As a student who spent a lot of time in The College of Idaho’s IT department, Alan Price knew the network and infrastructure quite well. But becoming system administrator at the college was an eye-opening experience. In a position to affect change, Price prioritized storage, performance, and capacity to modernize the infrastructure and position IT as a true enabler and partner of the faculty.
“We’re a small, four-year liberal arts college with budget and resource constraints,” comments Price. “But we still need to pay attention to industry trends and how students consume content. It’s my job to figure out how to deliver a modern education experience in a budget-conscious way. My vision is to modernize—deliver more performance and a different way of doing things.”

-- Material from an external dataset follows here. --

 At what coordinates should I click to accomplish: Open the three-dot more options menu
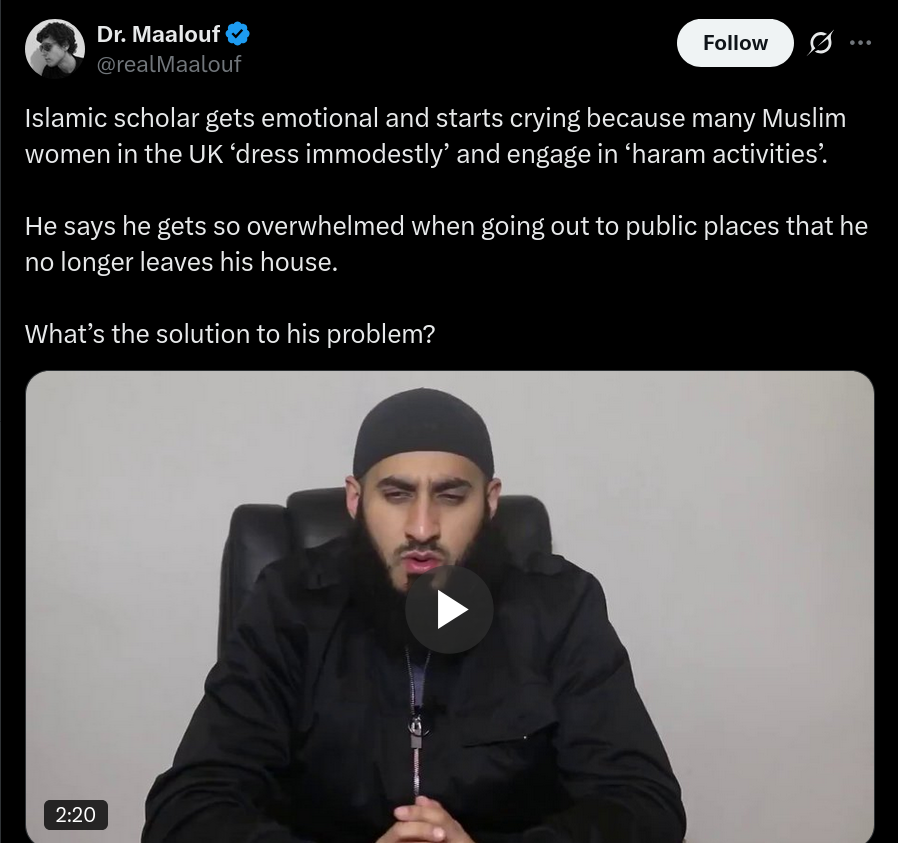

A need for flexibility and scale
While Price, who has a background in Virtual Desktop Infrastructure (VDI), was under no illusion that the college required the infrastructure investments of a large corporation, he did want to figure out a way to apply enterprise fluidity and flexibility on a smaller scale. He wanted cloud-like expandability without the on-demand capabilities.
- The College of Idaho selected an infrastructure solution from Cisco and a storage solution from Nimble Storage.
- Implementing the Intel® Xeon® processor-based Cisco Unified Computing System™ (Cisco UCS®) delivered the capacity, power, and performance needed for future application-oriented innovations.
- The college also gained an efficient storage solution that offers high performance and speed, which meets the “click and it’s there” expectations of both faculty and students.
Less IT, more innovation
Price had several goals associated with modernization. First, he wanted to tackle the business necessities by upgrading:
- To a file server that was more than 10 years old with virtual drives to expand space
- To a newer version of Exchange server
- From Windows 2003 to Windows 2012
- Moodle Course Management System
- ERP system
- The student portal
“With more storage and compute capability, people won’t have to involve me as much in the process of IT anymore, and business applications will start working as expected because they won’t have to fight for resources,” says Price. “Our IT team is only seven professionals, and on the network and infrastructure side, I’m the only one. By using virtual resources the way that they were meant to be used, we have faster, more responsive IT with fewer issues. So now, IT is about anticipating needs and trying to stay ahead of them instead of just responding to them after the fact.”
The Bring-Your-Own-Device (BYOD) phenomenon is exploding on campus, mostly in the form of students bringing laptops and faculty starting to leverage tablets in a more sophisticated manner. As a result, professors are asking for an IT-enabled way to support students in doing their work wherever they have access to a computer or mobile device.
Price is also exploring how to:
- Deliver VDI capabilities to laptops so students can have the lab experience off campus or in their dorm rooms.
- Foster experimentation and innovation among faculty members.
“We needed to align the support function of IT more closely with the frontlines of educating students,” says Price. “With infrastructure and storage modernization, IT can mesh its subject matter expertise and enablement to create a culture where faculty can strategize and IT can implement. Our face forward now is ‘How can I help you?’ instead of ‘We need to focus on our stuff to make this happen, so you have to wait.’ There is a new spirit of collaboration between faculty and IT that’s serving to advance the college’s mission and student learning.”